DIRECTIONS FOR THIS TASK:
Answer these questions from the DC K.O. text:
1. Who is listed as the letterer?
2. What does "K.O." stand for in the title?
3. Which DC Comics initiative is the storyline part of?

- Publisher: DC Comics
- Publication date: October 2025 – March 2026
| Title(s) |
| See below |
- Main characters: Superman; Darkseid; Batman; Wonder Woman; Justice League; Titans; Lex Luthor; Joker;

Creative team
- Writer(s): Scott Snyder Joshua Williamson
- Artists: Xermanico; Javier Fernandez;
- Penciller: Javier Fernandez
- Inker: Xermanico
- Letterer: Hassan Otsmane-Elhaou
- Colorist: Alejandro Sánchez;
- Editor: Paul Kaminski

= DC K.O. =

2025 American comic book story

DC K.O. (Note: K.O. stands for "King Omega" instead of "Knock-Out".) is an American comic book crossover storyline published by DC Comics as part of the DC All In initiative. The storyline is mainly written by Scott Snyder as well as Joshua Williamson, with art mainly by Javier Fernandez. The story consists of the Justice League trying to defeat Darkseid who wants to transform Earth after creating the Absolute Universe. The storyline received critical acclaim from critics who praised the scope of the story, the action, and Scott Snyder's writing.

DATA SHOWN:
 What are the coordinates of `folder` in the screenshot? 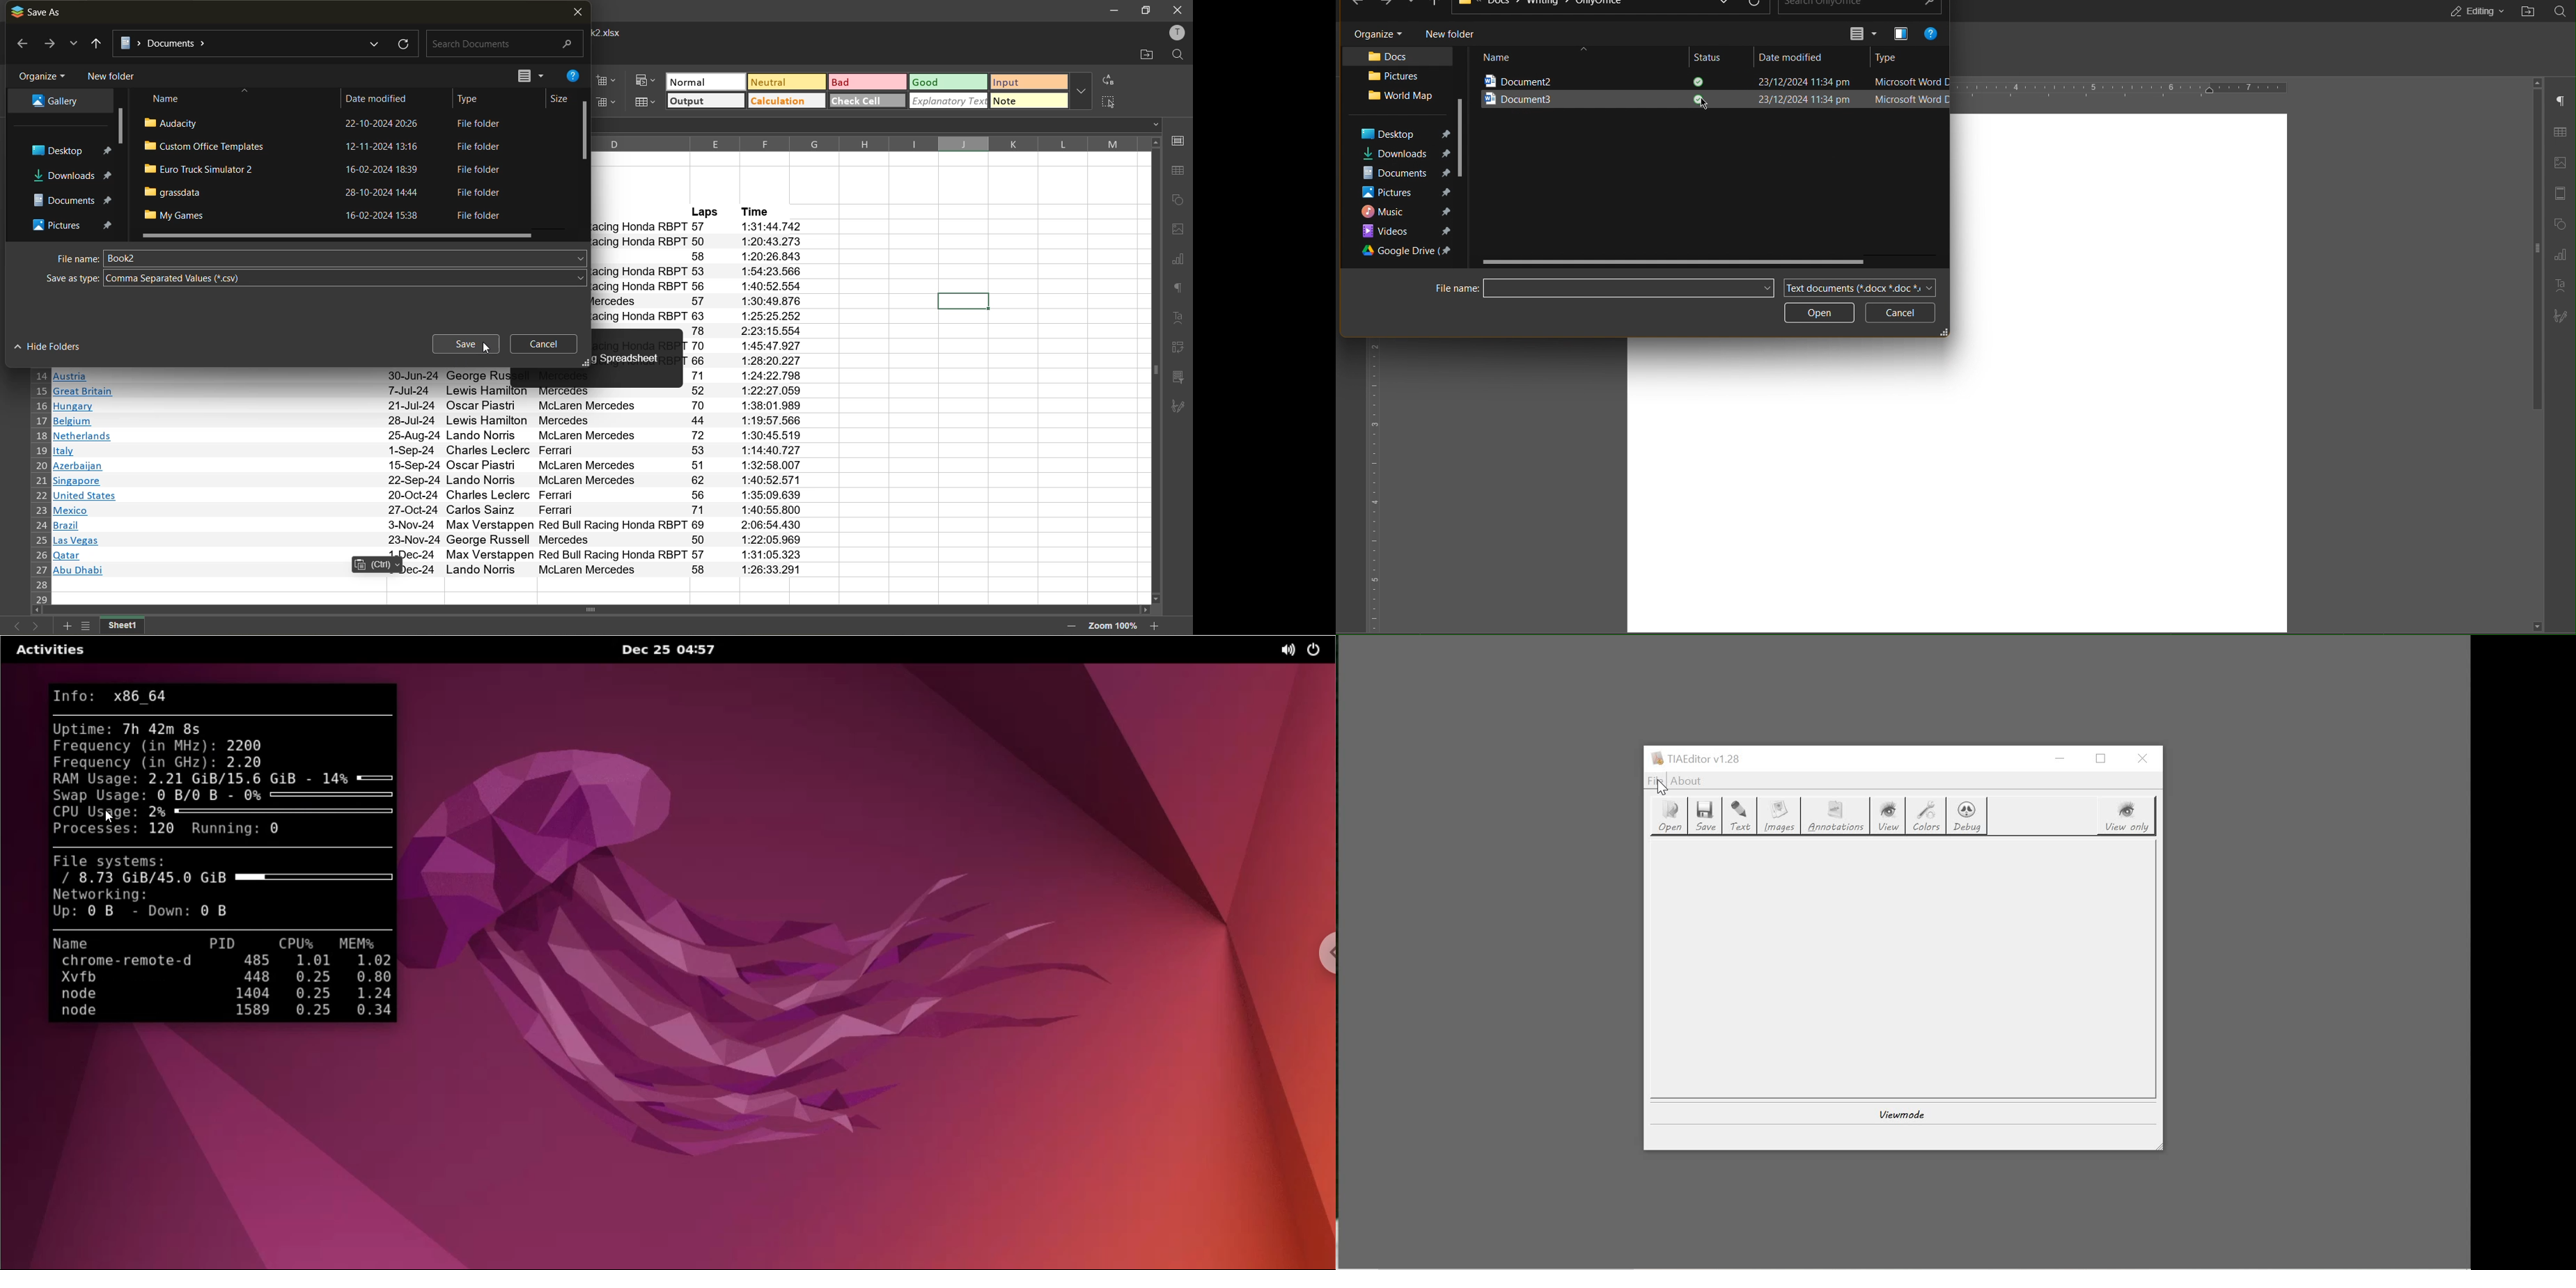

RESULT:
1. Hassan Otsmane-Elhaou
2. King Omega
3. DC All In